** start READING PASSAGE **
Then, the process proceeds to Step S108 in a case where the result
of the determination is "No", and the process proceeds to Step S109
in a case where the result of the determination is "Yes".
[0061] Step S108: The topic structure model generator 10 acquires
the topic name and the topic distribution range of the topic X and
adds the topic to the topic subordinate relation model M1 as an
independent root node that is not subordinate to the other nodes in
the topic subordinate relation model M1.
[0062] Step S109: The topic structure model generator 10 determines
whether or not the topic X and topic Y are in a parallel relation.
Then, the process proceeds to Step S110 in a case where the result
of the determination is "No", and the process proceeds to Step S111
in a case where the result of the determination is "Yes".
[0063] Step S110: The topic structure model generator 10 sets the
topic X as a child topic of the topic Y, acquires the topic name
and the topic distribution range of the topic X, and adds the topic
X to the topic subordinate relation model M1 as a child node that
is subordinate to the node of the topic Y in the topic subordinate
relation model M1.
[0064] Step S111: The topic structure model generator 10 sets the
topic X as a brother topic of the topic Y, acquires the topic name
and the topic distribution range of the topic X, and adds the topic
X to the topic subordinate relation model M1 as a child node that
is subordinate to the parent node to which the node of the topic Y
is subordinate in the topic subordinate relation model M1.
[0065] Step S112: The topic structure model generator 10 determines
whether or not all the topic words registered in the topic
dictionary 15 are extracted from the input text T. Then, the
process is returned to Step S104 and the process of Step S104 and
subsequent steps are repeated in a case where the result of the
determination is "No", and the series of the process terminates in
a case where the result of the determination is "Yes".
** end READING PASSAGE **
** start EXCERPTED DATA **
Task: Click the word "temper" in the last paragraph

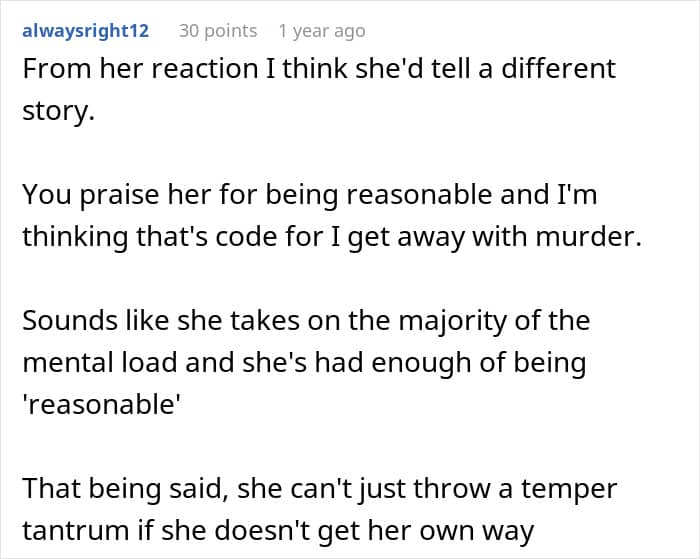Action: click(x=576, y=488)
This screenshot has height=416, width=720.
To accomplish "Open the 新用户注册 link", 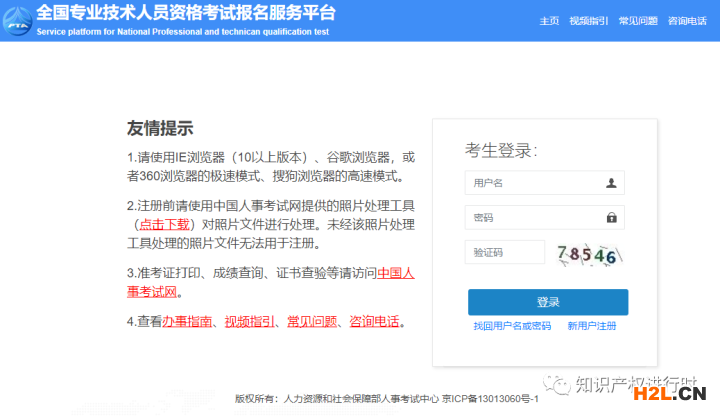I will click(x=591, y=326).

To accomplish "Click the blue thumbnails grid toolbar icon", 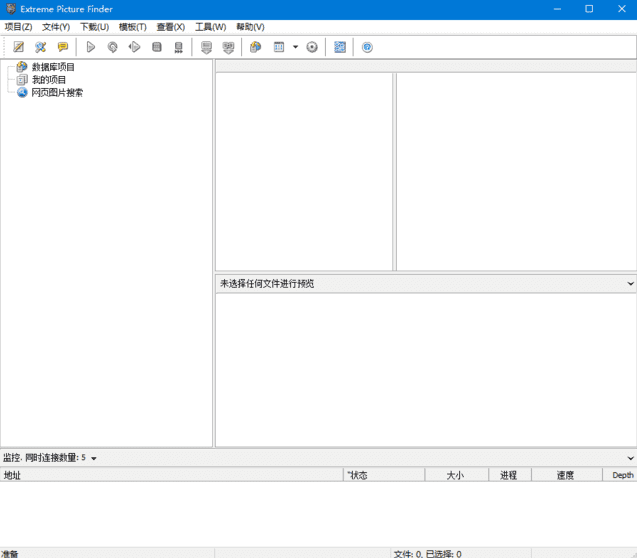I will (340, 47).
** end EXCERPTED DATA **
# [SET EXERCISE 1]
Print the part of the passage on the topic structure model generator between "Then, the process proceeds to Step S108" and "a parallel relation.", inclusive.
# [SET EXERCISE 2]
Write what comes next in the passage on the topic structure model generator, beginning after its final sentence.
The entries have no connection to the passage on the topic structure model generator.

# [TASK RESPONSE 1]
Then, the process proceeds to Step S108 in a case where the result
of the determination is "No", and the process proceeds to Step S109
in a case where the result of the determination is "Yes".
[0061] Step S108: The topic structure model generator 10 acquires
the topic name and the topic distribution range of the topic X and
adds the topic to the topic subordinate relation model M1 as an
independent root node that is not subordinate to the other nodes in
the topic subordinate relation model M1.
[0062] Step S109: The topic structure model generator 10 determines
whether or not the topic X and topic Y are in a parallel relation.

# [TASK RESPONSE 2]
[0066] The topic outliner 20, as illustrated in FIG. 3, includes
three sub modules of an initial state generator 21, a topic
structure operating unit 22, and a summary requesting unit 23.
Hereinafter, the processing procedure performed in each of such
modules will be described.
[0067] The initial state generator 21 generates an initial state of
a topic structure list to be displayed on the outliner window 101
in accordance with the specification described below based on the
topic structure model M generated by the topic structure model
generator 10.
[0068] In this embodiment, a topic structure list in which "GUI
nodes" are arranged in a list pattern is displayed on the outliner
window 101. Then, in accordance with the hierarchical relation of
the GUI nodes in the topic structure list, the context of the
topics is represented. In other words, in the topic structure list
displayed on the outliner window 101, a topic represented by a GUI
node arranged on the upper side represents a topic that appears on
the front side of a topic represented by a GUI node arranged on the
lower side thereof in the text T.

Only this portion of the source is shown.